China’s economic growth slowed further in the latest quarter, adding to challenges for its communist leaders as they fight a tariff battle with Washington.
The world’s second-largest economy expanded by 6.5 percent over a year earlier in the three months ending in September, government data showed Friday. That was down from 6.7 percent for the quarter ending in July and 6.8 percent for the year’s first three months.
Forecasters expected China’s economy to cool after Beijing tightened credit controls last year to rein in a debt boom. But the slowdown has been more abrupt than expected, prompting Chinese leaders to reverse course and encourage banks to lend.
“China’s slowdown is a little sharper than expected, but basically fits our narrative for the economy,” said Bill Adams of PNC Financial Services Group in a report.Beijing’s debt controls and “trade uncertainties” are “taking a bite out of economic momentum,” Adams said.
China’s leaders express confidence their $12 trillion-a-year economy can survive the conflict with U.S. President Donald Trump. But export industries have begun to suffer from American tariff hikes of up to 25 percent on Chinese goods.
Economic performance was “stable overall,” but “we must also see the number of external challenges has increased significantly,” said a government spokesman, Mao Shengyong.
“Downward pressure has increased,” Mao said at a news conference.Retail spending, factory output and investment in factories and other fixed assets weakened.
Retail sales rose 9.1 percent over a year earlier in the first nine months of the year, down 0.1 percent from the first half, according to the National Bureau of Statistics. Growth in factory output decelerated to 6.4 percent for the first nine months of 2018, down 0.3 percentage points from the first half. Investment rose 5.4 percent in the first three quarters, down 0.6 percentage points from the first half.
Beijing has rejected U.S. pressure to scale back industrial development plans Washington says are based on stealing or pressuring foreign companies to hand over technology. American officials worry they might threaten U.S. industrial leadership.
The conflict with Washington has prompted communist leaders to step up the pace of a marathon effort to encourage self-sustaining growth driven by domestic consumption and reduce reliance on exports and investment.
Beijing has cut tariffs, promised to lift curbs on foreign ownership in the Chinese auto industry and taken other steps to rev up growth. But leaders reject pressure to scrap plans such as “Made in China 2025,” which calls for state-led creation of Chinese champions in robotics and other technologies.Washington, Europe and other trading partners complain those plans violate Beijing’s market-opening commitments.
Beijing has responded to previous downturns by flooding the state-dominated economy with credit, but that has swelled debt. The ruling Communist Party has told banks to step up lending, especially to private entrepreneurs who generate China’s new jobs and wealth, but has avoided a full-scale stimulus. Forecasters say it will take the measures some time to work their way through the economy.
There are signs government support is “starting to gain traction,” but “more easing will still be needed in order to stabilize growth,” said Julian Evans-Pritchard of Capital Economics in a report.

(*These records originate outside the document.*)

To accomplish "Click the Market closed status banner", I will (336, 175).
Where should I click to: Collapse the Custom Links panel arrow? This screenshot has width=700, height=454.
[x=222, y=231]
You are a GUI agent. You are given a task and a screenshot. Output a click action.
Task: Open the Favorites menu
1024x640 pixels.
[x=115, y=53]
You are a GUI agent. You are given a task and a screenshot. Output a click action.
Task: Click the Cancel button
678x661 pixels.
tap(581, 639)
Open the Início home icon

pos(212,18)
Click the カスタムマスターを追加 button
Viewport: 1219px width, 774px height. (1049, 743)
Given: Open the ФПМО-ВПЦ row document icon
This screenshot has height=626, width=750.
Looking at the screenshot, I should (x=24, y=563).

“We doubt the latest pick-up in infrastructure spending will be enough to prevent the economy from cooling further in the coming quarters,” said Evans-Pritchard.
Washington has raised tariffs on $250 billion of Chinese goods and Trump says he might extend penalties to almost all imports from China. Beijing responded with its own tariff hikes on $110 billion of American imports but is running out of goods for retaliation due to their lopsided trade balance.

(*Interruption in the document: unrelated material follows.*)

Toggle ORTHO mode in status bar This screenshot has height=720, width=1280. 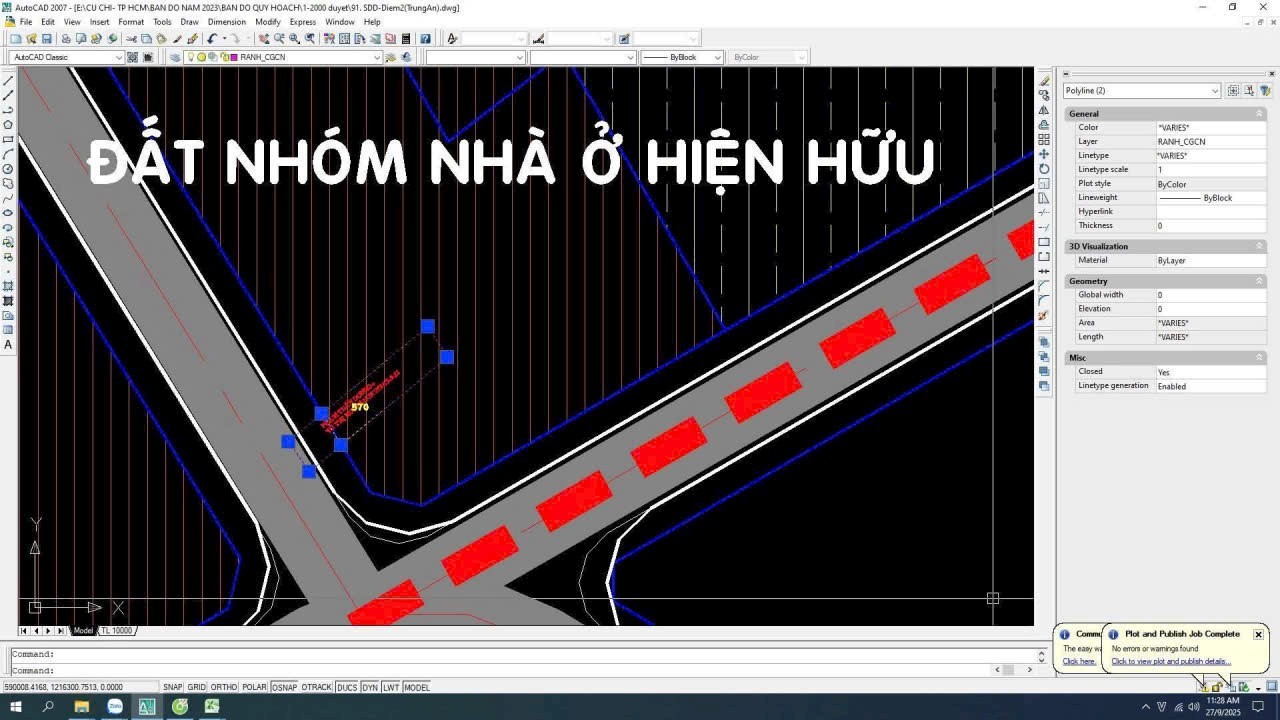point(224,687)
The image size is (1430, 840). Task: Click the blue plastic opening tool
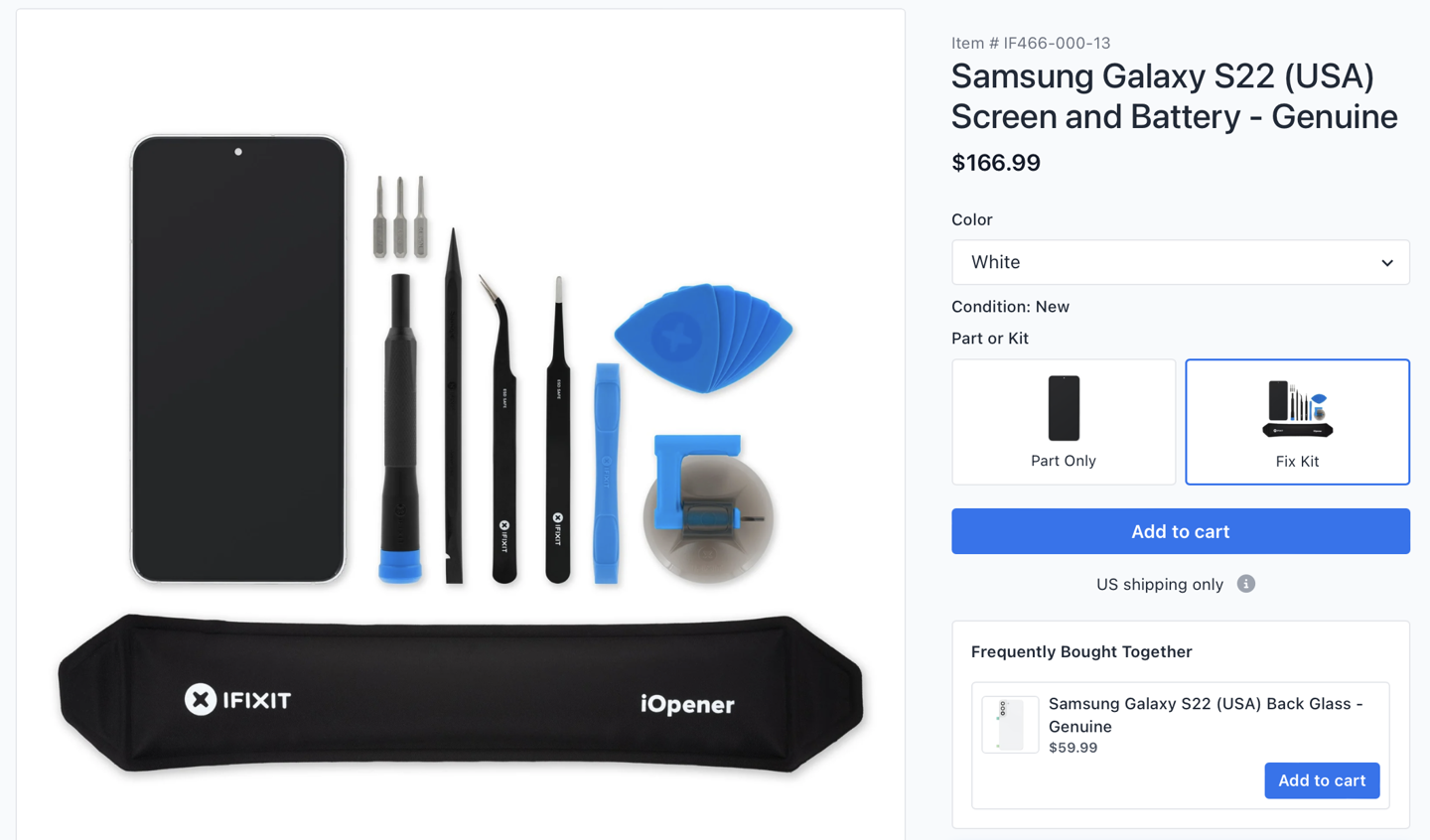tap(606, 473)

Forecasters say if threatened tariff hikes by both sides are fully carried out, that could cut China’s 2019 growth by up to 0.3 percentage points.
September exports to the United States rose 13 percent despite the tariff hikes, down slightly from August’s 13.4 percent. The country’s politically volatile trade surplus with the United States widened to a record $34.1 billion.
Chinese exporters of lower-value goods such as clothes say American orders fell off starting in April as trade tensions worsened. But makers of factory equipment, medical technology and other high-value goods express confidence they can keep their market share.
Trade accounts for a smaller share of the economy than it did a decade ago but still supports millions of jobs.On Thursday, the Commerce Ministry promised official help for companies that have suffered due to the American import controls.
“In general, the impact is limited,” said a ministry spokesman, Gao Feng. “Governments at all levels will also take active measures to help enterprises and employees cope with possible difficulties.”